Cleaner Engineering and Technology (Feb 2022)
Modeling of methyl ester yield from Terminalia catappa L. kernel oil by artificial neural network and response surface methodology for possible industrial application
Abstract
This study is on the modeling of methyl ester yield; obtained by the transesterification of Terminalia catappa L. kernel oil (TCKO), using Artificial Neural Network (ANN) and Response Surface Methodology (RSM). TCKO was obtained from the seeds/kernels of Terminalia catappa L tree, which is a member of the combretaceae family. The oils were extracted from the kernels using solvent extraction method. The physicochemical properties of TCKO and Terminalia catappa L. kernel oil methyl ester (MTCKOt) were determined using standard methods. Fatty acid composition andprevalent methyl esters in MTCKOt sample were determined using, Gas Chromatography (GC) and Gas Chromatography-Mass Spectrometry (GC-MS), respectively. At optimum conditions of temperature (65 °C), mole ratio (7:1), catalyst concentration (2.5 wt%), stirring speed (600 revolutions per minute) and time (150 min), the RSM predicted and validated methyl ester yields were 90.94%, and 90.84%, respectively; while ANN predicted and validated yields were 90.41% and 90.50%, respectively.
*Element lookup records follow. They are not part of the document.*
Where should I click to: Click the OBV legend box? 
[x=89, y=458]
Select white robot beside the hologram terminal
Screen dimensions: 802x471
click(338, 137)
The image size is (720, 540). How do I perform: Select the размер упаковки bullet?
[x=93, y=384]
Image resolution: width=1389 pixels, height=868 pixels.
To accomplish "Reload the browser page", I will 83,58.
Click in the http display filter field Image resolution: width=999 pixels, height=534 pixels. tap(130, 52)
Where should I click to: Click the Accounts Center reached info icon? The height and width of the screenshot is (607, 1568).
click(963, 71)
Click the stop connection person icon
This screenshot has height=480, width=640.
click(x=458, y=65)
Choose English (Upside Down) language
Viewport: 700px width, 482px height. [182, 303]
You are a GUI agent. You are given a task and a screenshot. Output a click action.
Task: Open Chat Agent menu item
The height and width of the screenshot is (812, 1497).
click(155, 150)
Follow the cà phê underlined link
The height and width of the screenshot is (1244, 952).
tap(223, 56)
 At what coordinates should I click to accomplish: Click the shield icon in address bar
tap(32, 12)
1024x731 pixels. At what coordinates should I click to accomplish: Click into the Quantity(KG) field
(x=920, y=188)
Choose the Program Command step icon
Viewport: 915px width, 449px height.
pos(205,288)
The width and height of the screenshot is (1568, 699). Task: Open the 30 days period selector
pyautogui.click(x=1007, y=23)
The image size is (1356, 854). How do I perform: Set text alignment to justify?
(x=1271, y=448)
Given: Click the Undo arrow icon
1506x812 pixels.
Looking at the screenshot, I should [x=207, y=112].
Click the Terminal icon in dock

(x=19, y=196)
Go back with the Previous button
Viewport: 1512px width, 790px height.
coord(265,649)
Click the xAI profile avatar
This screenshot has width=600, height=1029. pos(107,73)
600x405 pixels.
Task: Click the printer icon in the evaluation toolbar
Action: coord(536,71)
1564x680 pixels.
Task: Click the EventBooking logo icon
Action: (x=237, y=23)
The physicochemical characterization results of TCKO and MTCKOt samples, show that their respective viscosity, dielectric strength (DS), pour and flash points values were (20.29 and 10.29 mm2s-1), (30.61 and48.55 KV), (3 and −5 °C), and (260 and 275 °C). These results indicated the MTCKOt sample's potential use as a transformer fluid. GC result indicated that MTCKOt was unsaturated; while that of GC-MS showed that Hexane,2,2-dimethyl, Pentane,2,2,3-trimethyl, and Hexane,2,2,5-trimethyl were the predominate methyl esters. Finally, on the basis of the gotten model results, ANN was adjudged as better predictive model when compared to RSM.